Broadcasting timely / breaking information to those who care about it should be easy


The absolute cost of broadcasting from one computer to another is under $1/GB, even after amortizing the cost of the sending machine/hardware and assuming moderate economies of scale.  This is on the order of a millicent per memo(sorry, Millicent)


Clustering on each end of this process can further reduce cost by another few orders of magnitude.  Making use of something simple like a public electronic bulletin-board would allow each such titbit to be broadcast to thousands; similarly, gathering together similar sources of information to reduce {time, topic, audience flag} redundancy would allow a five-fold reduction in the number of broadcast titbits. 


Now, however, you must pay for hardware; half of your $60 bulletin board is replaced with a ten thousand dollar screen.  If a hundred clustered titbits are broadcast a day, a hundred thousand over 3 years, this means an extra twenty cents per tb, or an extra centicent per memo[= 5 tb] if two thousand people pause long enough during the day to scan the board.


Oops.  Looks like we’ve actually upped the cost of transmission by a magnitude.  But now we’ve also taken care of contextualizing (clustering increases relevance, helps recipients compare similar events/happenings/announcements), dissemination (how did you get your list of interested parties in the first place?  were they able to tell they shouldn’t filter it into the trash? [this happens to me with a few messages a day that I honestly care about] etc…), and have left the vagaries of displaying information in the central hands of experts.  Before, you were limited to the lowest common denominator of the display terminals of your recipients; but now you can access just about any high-resolution display format, if the display boards are well-designed (which extras you have on the order of $1k per display to pay for).

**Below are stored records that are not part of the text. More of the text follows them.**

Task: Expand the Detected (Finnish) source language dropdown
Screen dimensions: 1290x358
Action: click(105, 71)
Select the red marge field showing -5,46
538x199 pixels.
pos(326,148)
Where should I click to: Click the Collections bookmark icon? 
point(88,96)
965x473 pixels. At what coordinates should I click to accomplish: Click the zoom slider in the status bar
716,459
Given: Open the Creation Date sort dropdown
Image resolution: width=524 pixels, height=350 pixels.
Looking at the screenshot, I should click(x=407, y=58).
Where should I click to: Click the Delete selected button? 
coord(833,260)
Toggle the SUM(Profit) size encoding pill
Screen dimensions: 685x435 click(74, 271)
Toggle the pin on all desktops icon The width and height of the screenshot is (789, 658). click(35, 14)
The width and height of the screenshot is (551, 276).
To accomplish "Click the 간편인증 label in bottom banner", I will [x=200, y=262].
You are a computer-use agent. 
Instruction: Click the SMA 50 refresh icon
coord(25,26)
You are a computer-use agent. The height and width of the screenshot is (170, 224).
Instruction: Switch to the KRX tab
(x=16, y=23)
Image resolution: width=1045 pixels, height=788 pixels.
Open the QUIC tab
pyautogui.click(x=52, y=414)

Good displays can provide another half magnitude of information density; good use of familiar logos can greatly increase scanning[reading] speed; more subtle interleaving and refreshing can improve on the transmission rate of 100 tb a day.  Each of these improvements makes the use of the system enjoyable, a more rewarding daily ritual — and we’re also back down to the microcent memo.  This means that reminding five hundred people twenty times each about a timely bit of information costs you around $1… after paying off middle-men, and accounting for the many people who won’t care about it in the first place. 

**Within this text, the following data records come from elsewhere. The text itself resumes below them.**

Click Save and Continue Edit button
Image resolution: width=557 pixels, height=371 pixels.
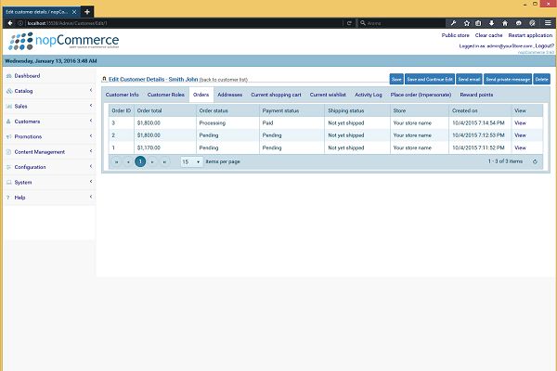(430, 80)
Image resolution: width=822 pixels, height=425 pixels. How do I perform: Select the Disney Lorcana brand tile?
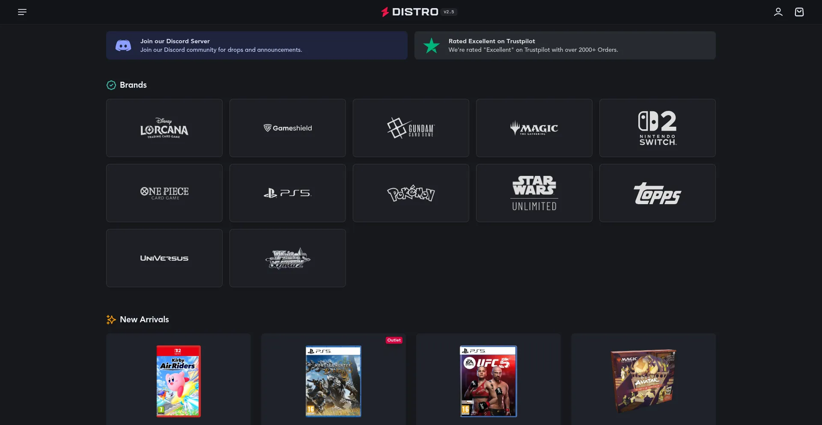coord(164,128)
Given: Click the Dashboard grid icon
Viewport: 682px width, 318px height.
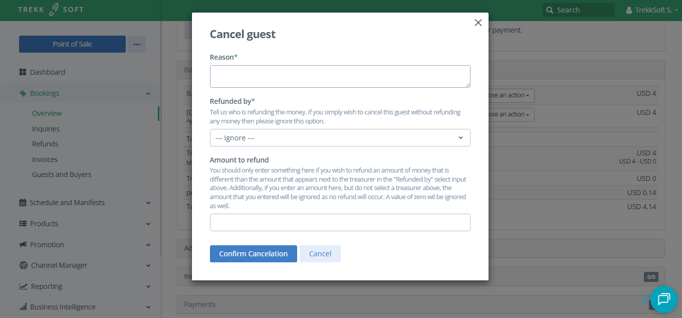Looking at the screenshot, I should pos(23,72).
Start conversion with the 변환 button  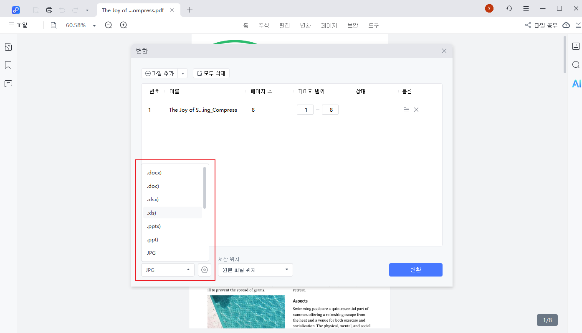(x=415, y=270)
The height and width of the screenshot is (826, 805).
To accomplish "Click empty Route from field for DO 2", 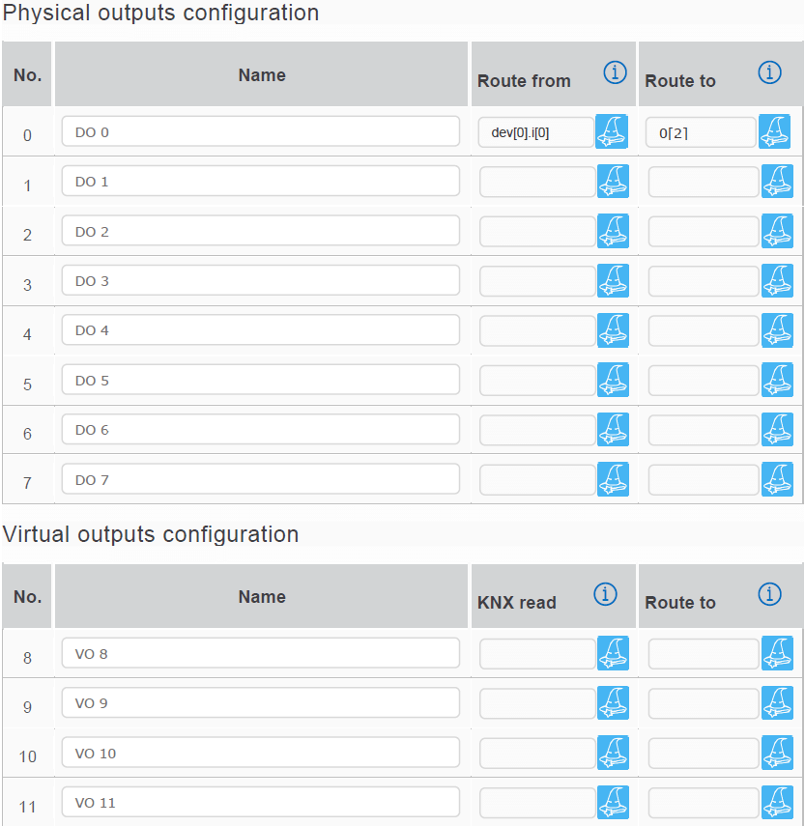I will point(537,232).
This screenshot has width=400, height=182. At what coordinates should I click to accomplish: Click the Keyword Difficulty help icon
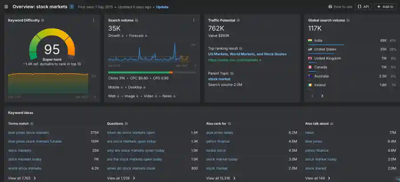pos(42,20)
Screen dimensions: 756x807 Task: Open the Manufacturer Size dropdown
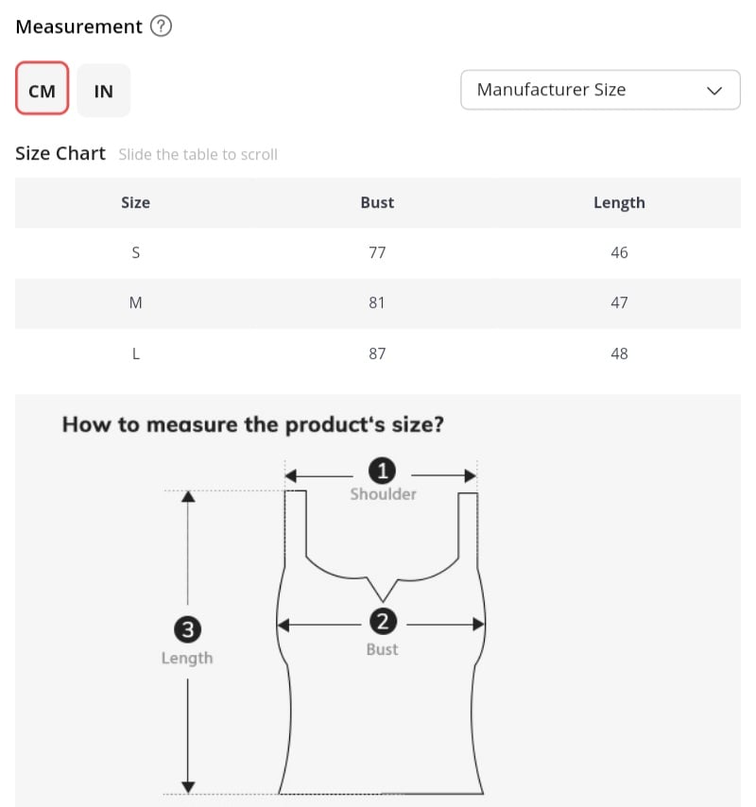click(x=599, y=90)
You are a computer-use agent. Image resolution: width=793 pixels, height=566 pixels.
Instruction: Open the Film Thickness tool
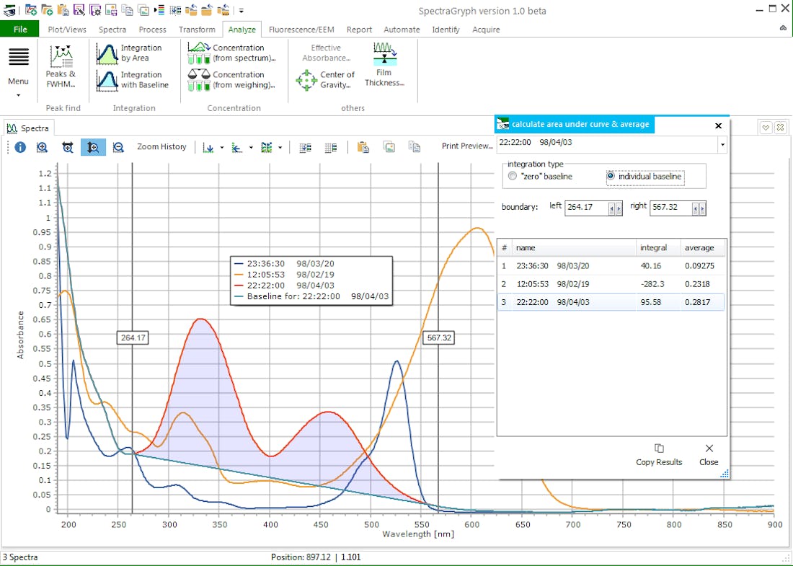(x=384, y=64)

[of course the sources are now spending a bit more time dealing with clustering, but they will  welcome the excuse to stop padding one-fact messages.  When we have a true information-glut problem, our world will already have become a much richer place.]


That’s about as much as it costs to have your secretary spend five minutes proofreading it and sending it off.  As for acquiring timely information and splitting it up into useful bits… I’m not yet sure how that works  I’d have to ask a news channel, calendar maintainer, news librarian, or maybe even a high-speed current events commentator


Once I do, have no fear, you’ll be the first to hear about it.